[OpenAFS] client problems

Martin Schulz schulz@iwrmm.math.uni-karlsruhe.de
11 Apr 2001 12:27:51 +0200



Derrick J Brashear <shadow@dementia.org> writes:
 
> Linux 2.2 SMP AFS seems to have some problems. I've been working on one
> with little luck thus far:
> create a volume
> mount the volume
> set the acl
> set a quota
> 
> fs sq never returns, and the afs client subsequently cannot be shut
> down. my assumption is there are locking issues somewhere, but thus far
> nothing reveals that to be the case.

I also occasionally observed that the afs client could not be shut
down, tough I have no problems with the fs, vos, bos etc commands. It
is the writes that are incredibly slow, reads are fast, even after a
restart of the client (The cache should then be empty, isn't it?)

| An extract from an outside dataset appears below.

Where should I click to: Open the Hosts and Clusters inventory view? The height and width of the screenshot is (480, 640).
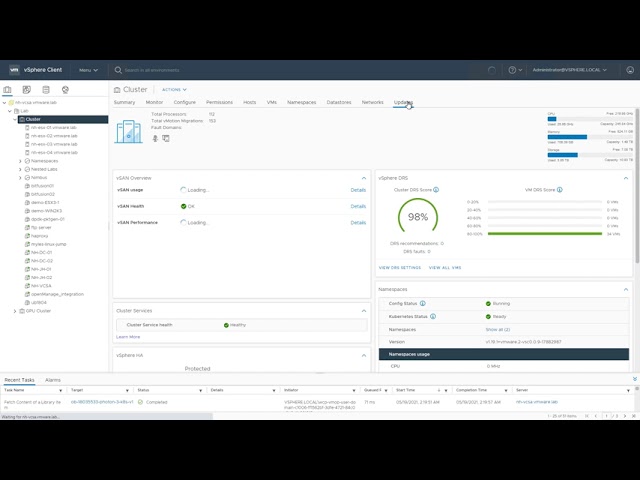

I observed that the /usr/vice/etc/afsd ${OPTIONS} command the start
script apparently never returns. Should it do so? I have put a & behind it 
so that it would not block the rest. 


In the meanwhile, I poked around with the fstrace dump commands (still
smp client config). This is a dump from writing a 1MB file to afs, with
interspersed comments as I interpret it. Please correct me if I am
wrong.

-------------------------------------------------------------------------
AFS Trace Dump -

   Date: Tue Apr 10 16:44:18 2001

Found 1 logs.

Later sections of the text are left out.